Mrs Binussek warf mir einen längeren Blick zu, nickte und drehte sich auf dem Besucherstuhl, da sie ihre Tasche an sich nehmen wollte, die sie über die Lehne gehängt hatte.

»Ja, Mister Sinclair, das kann ich beweisen, denn mein Mann wollte dies sogar«, sagte sie. »Ich nehme es aber an.« Sie öffnete die dunkle Tasche und nahm eine Kassette hervor. Behutsam legte sie sie auf den Schreibtisch. »Das ist der Beweis. Darauf befindet sich die Stimme meines Mannes.«

»Und wann hat er mit Ihnen gesprochen?«

»Vor drei Tagen. Haben Sie einen Rekorder?«

»Natürlich.« Ich öffnete eine Schreibtischschublade und holte den Rekorder hervor.

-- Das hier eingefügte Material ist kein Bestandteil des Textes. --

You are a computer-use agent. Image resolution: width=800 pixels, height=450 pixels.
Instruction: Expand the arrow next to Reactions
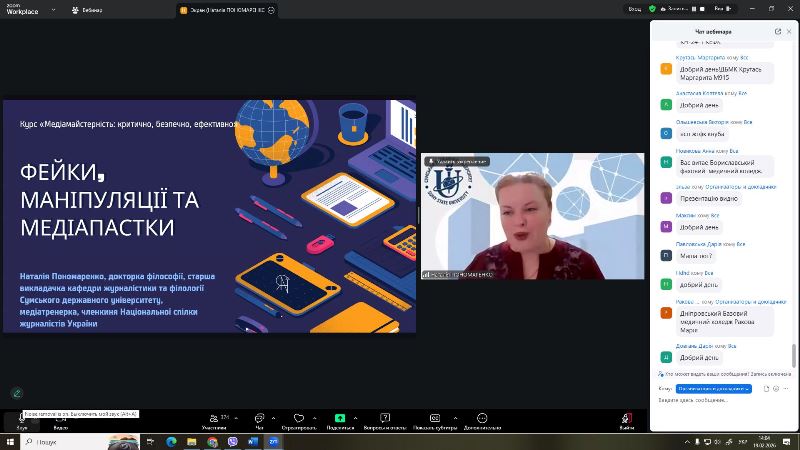point(313,416)
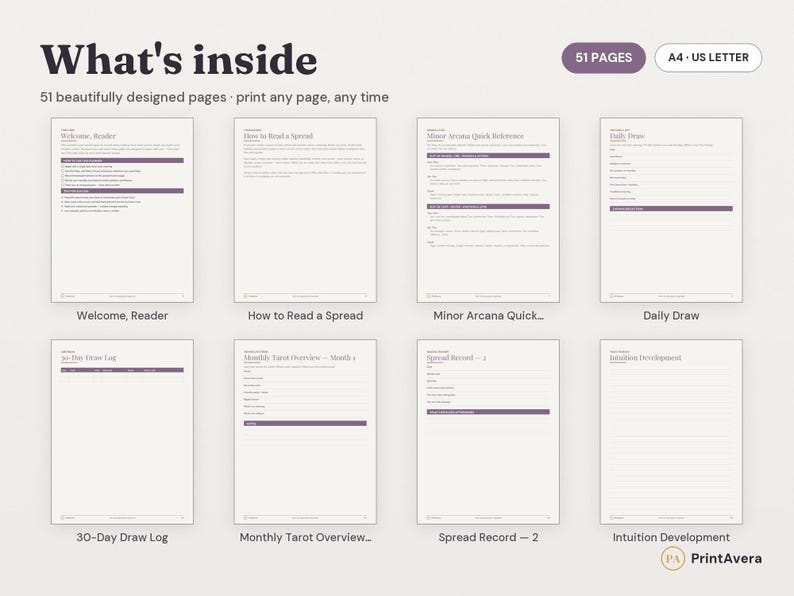Click the PrintAvera PA logo icon
The image size is (794, 596).
click(x=673, y=559)
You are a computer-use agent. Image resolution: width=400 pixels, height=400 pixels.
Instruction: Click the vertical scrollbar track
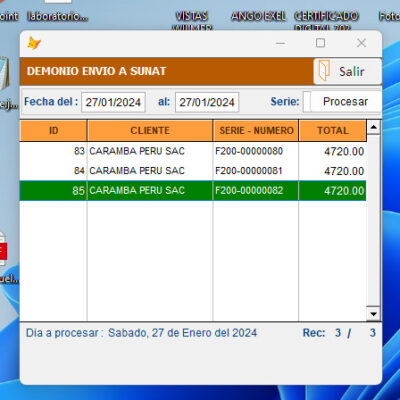pos(373,220)
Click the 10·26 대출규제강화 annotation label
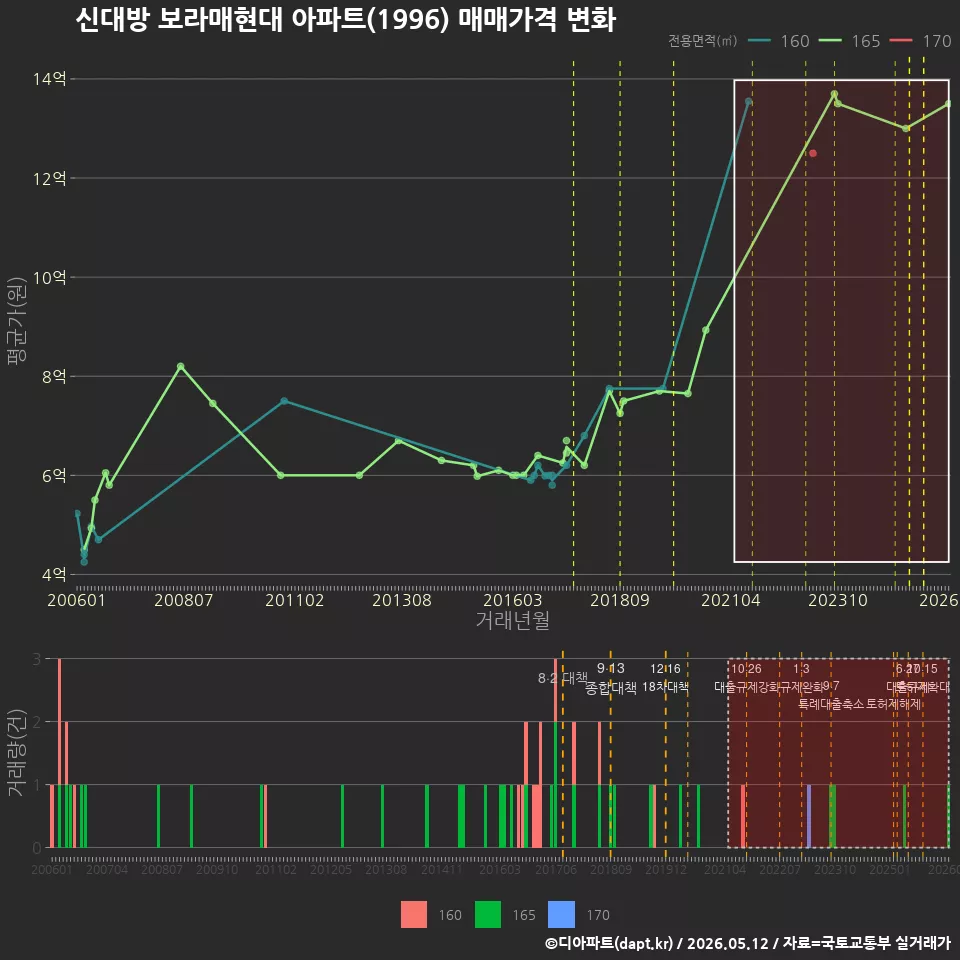Image resolution: width=960 pixels, height=960 pixels. coord(747,678)
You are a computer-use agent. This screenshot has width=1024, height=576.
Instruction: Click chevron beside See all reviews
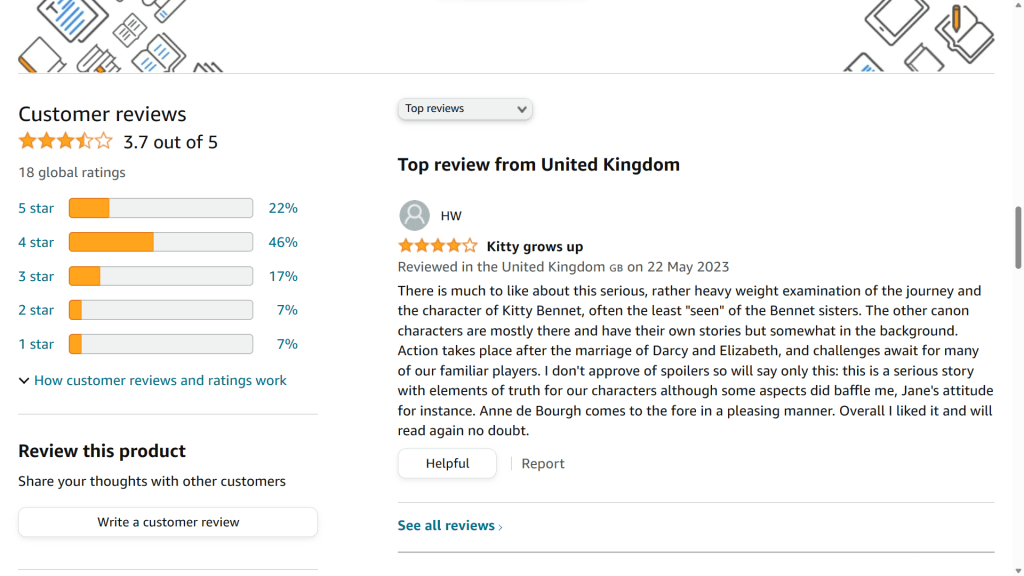click(x=500, y=527)
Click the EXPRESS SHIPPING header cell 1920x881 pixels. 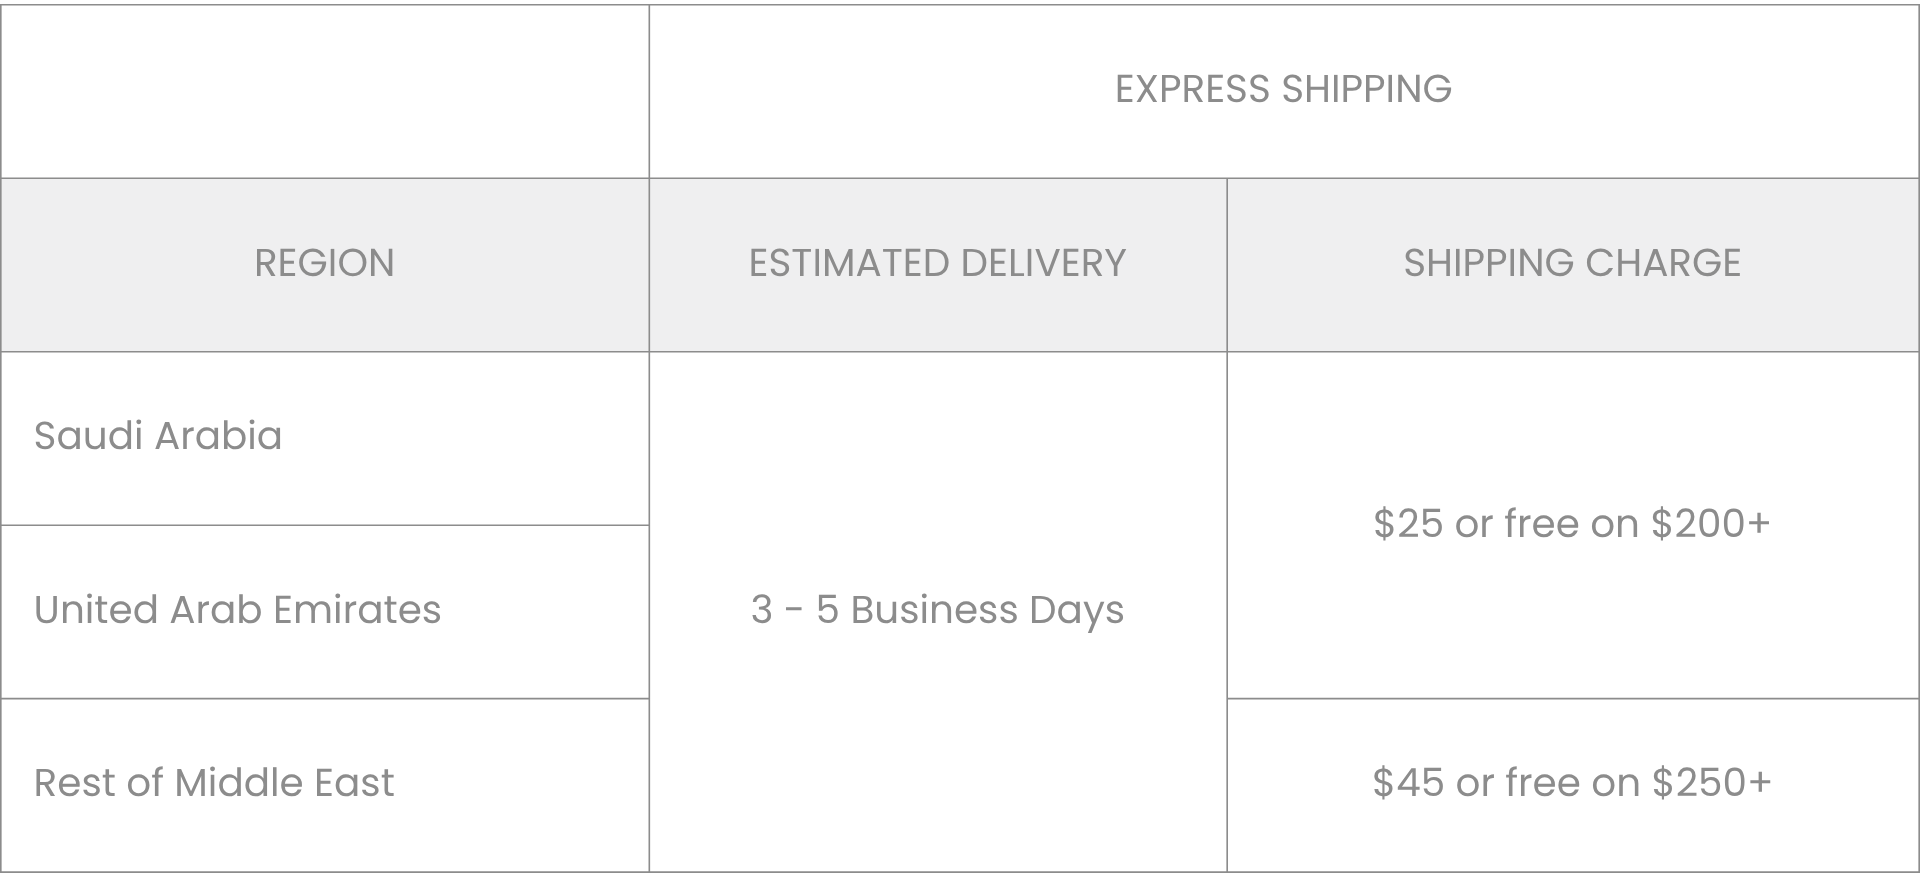pos(1283,90)
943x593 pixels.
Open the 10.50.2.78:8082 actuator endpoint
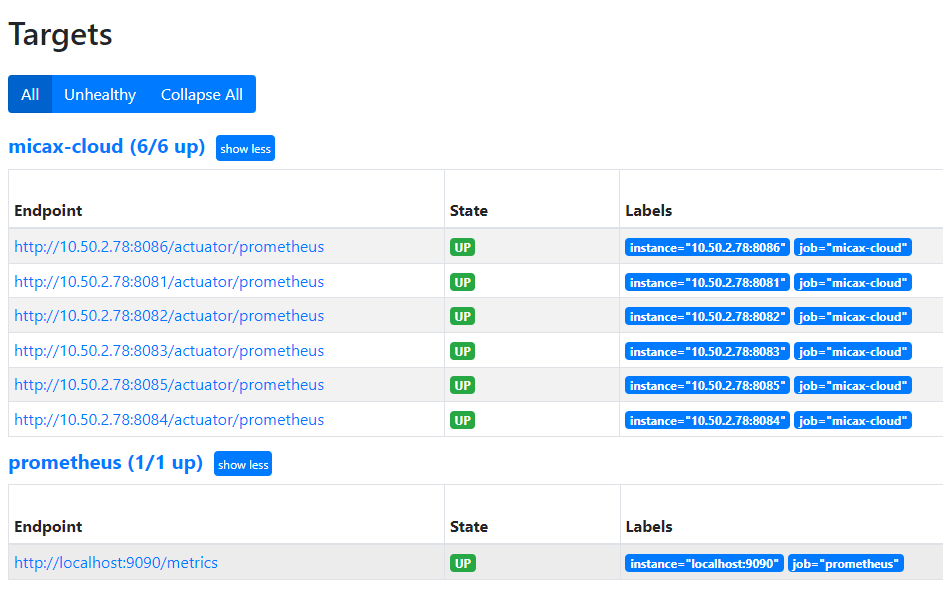coord(169,316)
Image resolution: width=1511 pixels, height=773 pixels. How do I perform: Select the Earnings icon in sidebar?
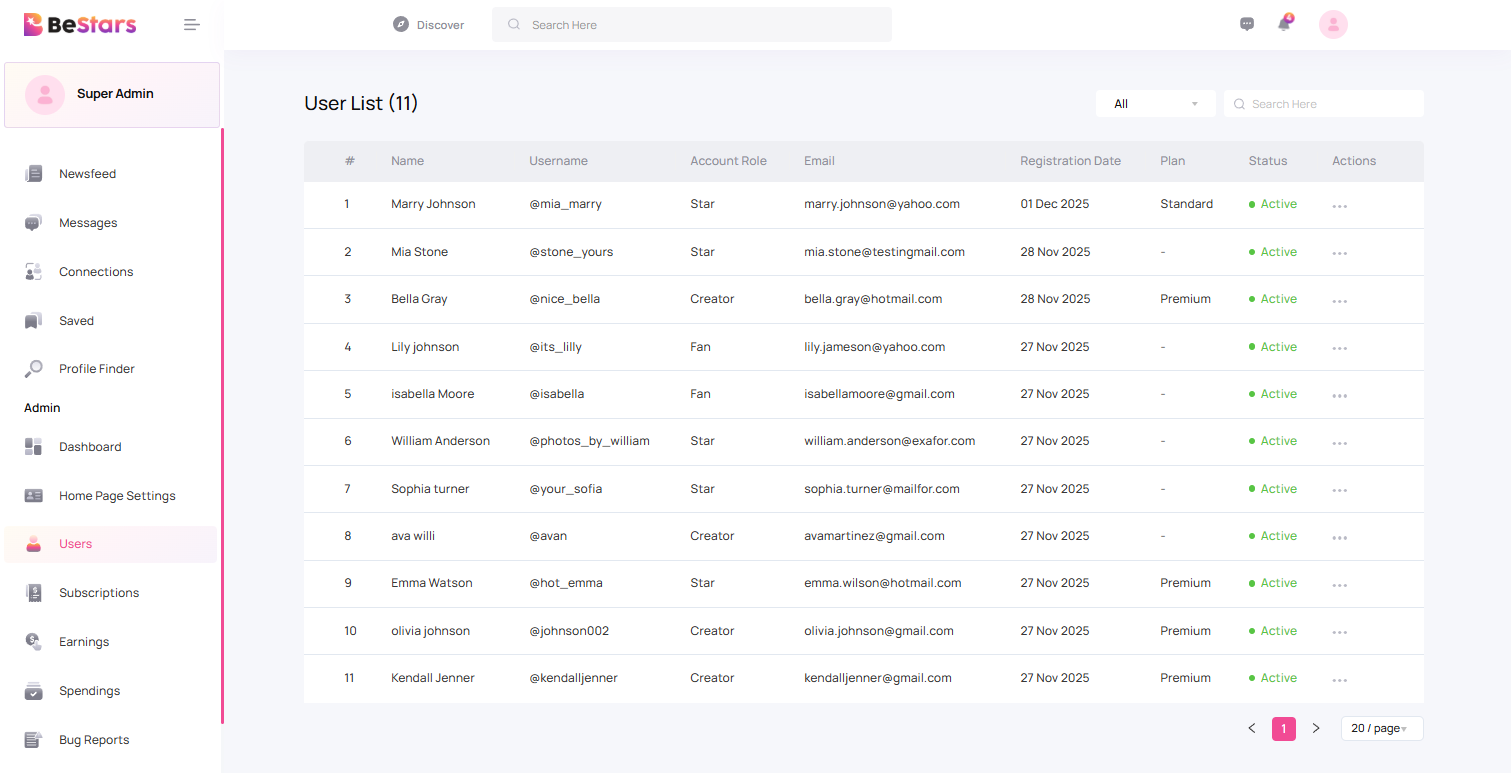(x=33, y=641)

»Die Kassette war leer«, erklärte sie mir. »Es ist also nur die Stimme meines verstorbenen Mannes darauf.«

»Wir werden es hören.«

Ich legte das Band ein. Es war still geworden. Nur das Geräusch der zufallenden Klappe war zu hören.

Mrs Binussek saß schweigend und angespannt vor mir. Ihre dunklen Augen waren starr auf den Rekorder gerichtet. Auf der blassen Stirn sah ich die ersten Schweißperlen. Sie stand unter einem hohen seelischen Druck, obwohl ihr äußerlich kaum etwas anzumerken war.

Ich drückte die entsprechende Taste und setzte das Laufwerk in Bewegung.

Zunächst vernahmen wir beide nichts, außer einem leisen Rauschen, das aus dem Lautsprecher drang.

»Wir müssen noch etwas warten«, erklärte sie.

Ich nickte, lehnte mich zurück und leerte meine Tasse. Kaum hatte ich sie abgestellt, als die ersten Töne erklangen. Von einem Sprechen konnte man nicht reden. Es waren lallende, stöhnende Laute. Dazwischen ein widerliches Grunzen, ein Lachen. Laute, die einen Menschen erschrecken konnten und die ich von Zombies kannte.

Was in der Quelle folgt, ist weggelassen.